Начиналось все так. «Маша, отчего ты бледна сегодня? Отчего эти круги под глазами?» — спрашивал он. «Ах, Савва, вчера был суд над целой группой наших, — говорила Андреева, не сводя с Саввы нежных черных глаз. — Совсем мальчики, а их сослали в Сибирь! Там же очень холодно!» — «Ты предлагаешь мне растопить снега?» — «Нет. Только купить для них теплую одежду». Дальше — больше. Савва согласился прятать у себя нелегальных. Несколько недель под видом ветеринара у него в орехово-зуевском доме скрывался Николай Бауман. Зинаида Григорьевна его боялась и все говорила мужу: «Я кожей чувствую, этот немец без чести и совести. У него глаза убийцы, гони его, пока всех нас не порешил!»
Следующим «спасаемым» стал сам руководитель боевой группы, тайно направлявшей все действия Андреевой, — Леонид Красин. Это был элегантный человек с нервным интеллигентным лицом, между прочим, толковый инженер. И Савва взял его к себе на фабрику главным электриком. Красин нравился ему тем, что умел удивлять. К примеру, предложил Савве самому отвезти на собственную фабрику чемодан прокламаций. Кто бы другой согласился на такое? А Савва только глазами весело сверкнул: «Но уж условие: никто из рабочих не должен знать, что это я привез!»
В другой раз он отвез шрифт для тайной типографии в Иваново-Вознесенск. Наконец Красин потребовал у Саввы гарантированный ежемесячный взнос на издание газеты «Искра» — три тысячи. Морозов ответил, что денег не печатает и потому даст только две тысячи в месяц. «За первые пять месяцев — вперед», — строго сказал Красин. При этом предупредил: пусть уж господин Морозов не обижается, в «Искре» готовится разоблачительная статья против него самого. Савва, от души развлекаясь такой наглостью.

▶ [Цель упражнения] Воспроизведите без изменений фрагмент текста о Савве Морозове, начиная со слов «В другой раз» и заканчивая словами «развлекаясь такой наглостью.». Следующие за текстом пункты взяты из другого источника.

▶ [Исходные данные]
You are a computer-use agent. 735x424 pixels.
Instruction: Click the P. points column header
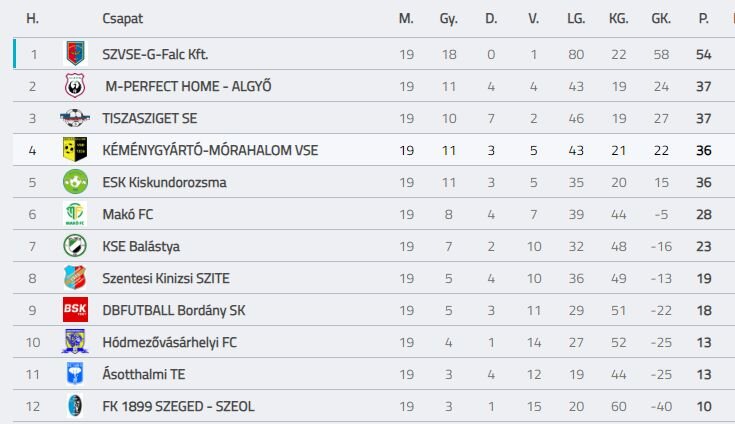(704, 19)
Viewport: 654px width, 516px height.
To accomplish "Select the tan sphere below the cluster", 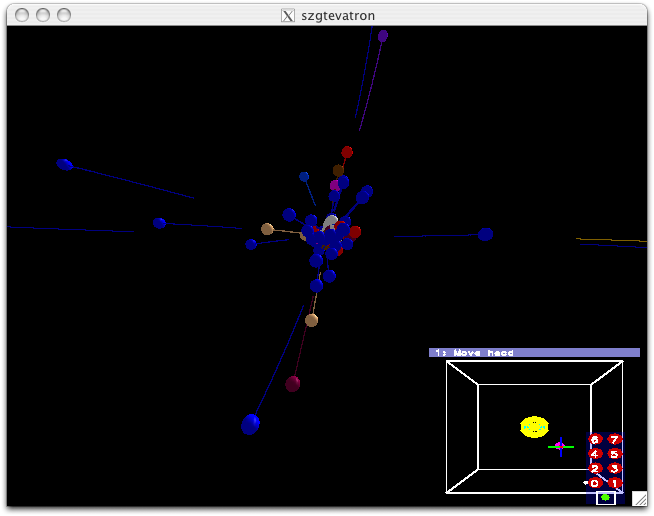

▶ [Ответ к заданию]
В другой раз он отвез шрифт для тайной типографии в Иваново-Вознесенск. Наконец Красин потребовал у Саввы гарантированный ежемесячный взнос на издание газеты «Искра» — три тысячи. Морозов ответил, что денег не печатает и потому даст только две тысячи в месяц. «За первые пять месяцев — вперед», — строго сказал Красин. При этом предупредил: пусть уж господин Морозов не обижается, в «Искре» готовится разоблачительная статья против него самого. Савва, от души развлекаясь такой наглостью.